Comenzar a trabajar desde lo intuitivo podría ser una vía para acceder a estos alumnos que día a día recorren la escuela; con un pensamiento modulante que permita enfrentar las situaciones cotidianas, diseñando paso a paso un nuevo paisaje, construyéndolo día a día, momento a momento. Esto que sirvió hoy, puede resultar inútil mañana.
Vida y relato podrían ser imbricados para provocar rupturas en las viejas estructuras escolares y dejar emanar subjetividades. En tiempos fluidos, de coordenadas alteradas, de perturbación ominosa, es posible poder pensar otra educación, con un docente en movimiento, muchas veces desarmado frente a la realidad de sus alumnos, sujetos deseantes inmersos en una cultura.

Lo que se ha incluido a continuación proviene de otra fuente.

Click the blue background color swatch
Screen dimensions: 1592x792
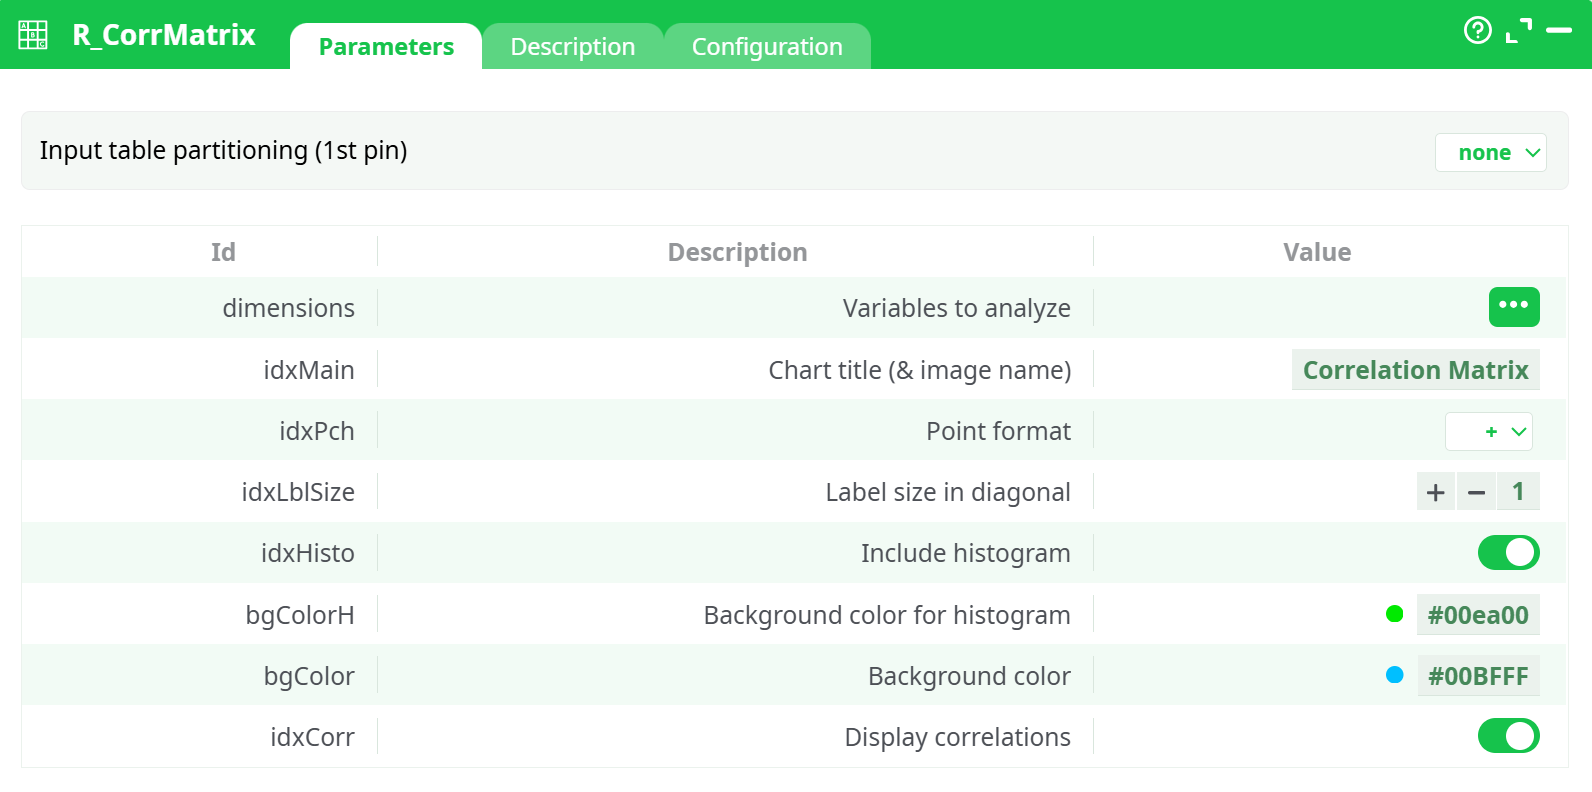1394,676
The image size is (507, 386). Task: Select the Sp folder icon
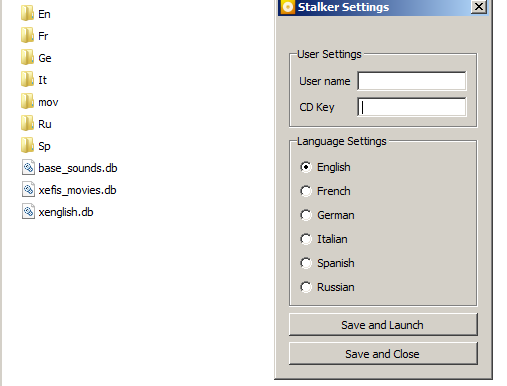(x=27, y=146)
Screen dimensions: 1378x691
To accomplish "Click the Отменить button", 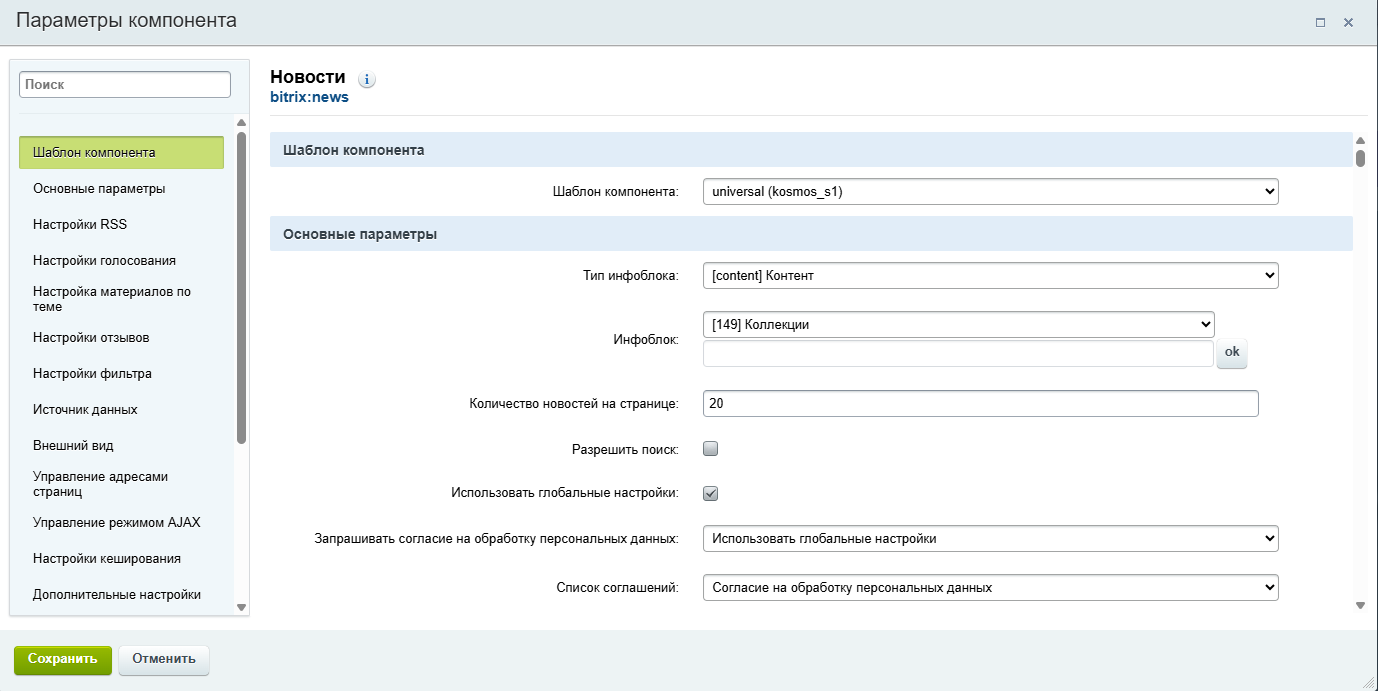I will pos(163,659).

Algunos podrán habitar la institución de una manera; otros, podremos hacerlo de otra. El tema será cómo estos nuevos modos que van apareciendo en las instituciones puedan entramarse entre sí. Las experiencias de aprendizaje son las que producirán estos nuevos modos de subjetivación, con un docente que irá dibujando una nueva cartografía, y por qué no una nueva teoría repensada a partir de lo vivenciado entre los que conforman la clase. Por lo cual, la escuela deberá comprometerse a trabajar ciertos dispositivos con los alumnos para que, de esta manera, puedan encontrar otro destino o, al decir de Freire, puedan emerger.
Otro saber, otras prácticas. Si bien yo ya no estoy inmóvil ni atrapada en el barro, tampoco tengo LA teoría cuando me levanto cada mañana y salgo rumbo a la escuela.
(*) Autora de “La escuela ¿Para qué?”.